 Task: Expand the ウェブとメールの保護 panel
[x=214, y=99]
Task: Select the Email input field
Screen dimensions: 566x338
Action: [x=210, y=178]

### Aim of the exercise
Each record is to be repeated exactly.

### Solution to this task
 Task: Expand the ウェブとメールの保護 panel
[x=214, y=99]
Task: Select the Email input field
Screen dimensions: 566x338
Action: [x=210, y=178]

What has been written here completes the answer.